Amidst this chaotic shopping journey, the Ecommerce companies are interested in driving profits while increasing the customer base focusing on retention and reselling. Consumer’s expectations while shopping online can be summarized as: Best deals; Simplified shopping experience and customization (research journey, solutions and purchase).
Ecommerce has evolved over a period of time. Adoption of Data Analytics, Machine Learning and A.I Solutions have set the path for improved insights and learnings.
In my opinion, there is still a huge runaway to sharpening these insights to land at Up-Leveling Shopper journey experiences while driving business KPI’s simply put as:
- Reasons for customer not buying
- If Buying product X how can I make the customer buy not just X but also Y.
- If buying a lower priced variant of X how I can increase the Average selling price by Z%.
- How can I get customers who weren’t interested in my product X to consider it?
Data Analytics can help “Delight the Customers”
Ecommerce companies are using predictive algorithms, recommendation systems and big data to improve “User experience” and drive incremental sales. Some Hygiene Analytics cater to Fraud detection, Product Analysis, Seller Analysis, Recommender Engines but what’s of paramount importance is “Consumer Experience Analytics”.
As an Example, I want to Shop for a Fitness Tracker for myself. Here are some examples of treating “Basic” and Delight” triggers to explore:
Given that I would have done some research (Online /Peers), I may have some level of Information on the category. This can be deciphered basis the search query that I might put in or the Page that I visit first.
- Let the information be categorized into Basic/ Advanced and Pro categories so that the information served can be mapped to the shopping journey and thus provide an incremental benefit and not duplicate information for the consumer.
- Basis the first visit by a consumer- Category page or Product page which indicates the level of information and awareness, one can serve customized triggers, information to enable “Decision Making” or “Conversion” as the case maybe.
I have a certain Shopping history that determines my frequency of conversion, Average order value, interest in the category and propensity to buy more. Some other innovative methods to drive conversions and “Delight the customer” could be:
- Incentivise with an offer on current/next purchase if one uploads a video on experiencing the product or gives a review.
- Provide motivation by engaging an existing user/Influencer to combine this tracker with the right pair of Running shoes.
- Urge the consumers to buy NOW with the incentive to participate “free” in an upcoming Marathon .
This discipline would be highly rewarding. Why wouldn’t a Sports / Health tracker pay a premium to an Ecommerce player if the brand gets a sharply defined Target cluster based on interests, shopping patterns and propensity to buy leading to conversions /Upsell through Innovative Marketing levers while ensuring customer loyalty to the brand.
The other parameter, that is, Shopping journey, is not linear and hence the AIDA (Attention-Interest- Decision-Action) model may be an assumption for a communication framework build up but not strictly followed by a consumer.
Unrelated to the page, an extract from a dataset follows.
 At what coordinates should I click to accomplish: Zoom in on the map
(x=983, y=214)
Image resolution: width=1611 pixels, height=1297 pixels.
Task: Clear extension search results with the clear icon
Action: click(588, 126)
Continuous studying and analyzing of Shopper journey patterns, overlaid with Triggers, Timing and Shopper Clusters will drive some science into it.
Taking the same example of a Fitness Tracker:
- Based on my Social media consumption/ past shopping pattern one can predict that I might be interested in a Fitness tracker and show it upfront on my APP/ personalized page feed?
- In case I put the search query, an A.I pop up then dictates my journey online interspersed with information and triggers thus speeding up my purchase decision while enhancing the overall experience.
Not just a Data Scientist, but a Creative one
We have established the criticality of a Data scientist but my narrative here is that today Ecommerce companies don’t just need a vanilla “data Scientist team” but creative, out of box thinkers who can create purchase situations and triggers basis the data.
These “Out of Box”interceptions will help Ecommerce platforms drive up customer engagement with their platform while growing their Cart values .
This practice would go a long way in differentiating the shopping platform, retaining the customer given that one of the biggest challenges that online retailers face today is “Cost of acquisition” of customers.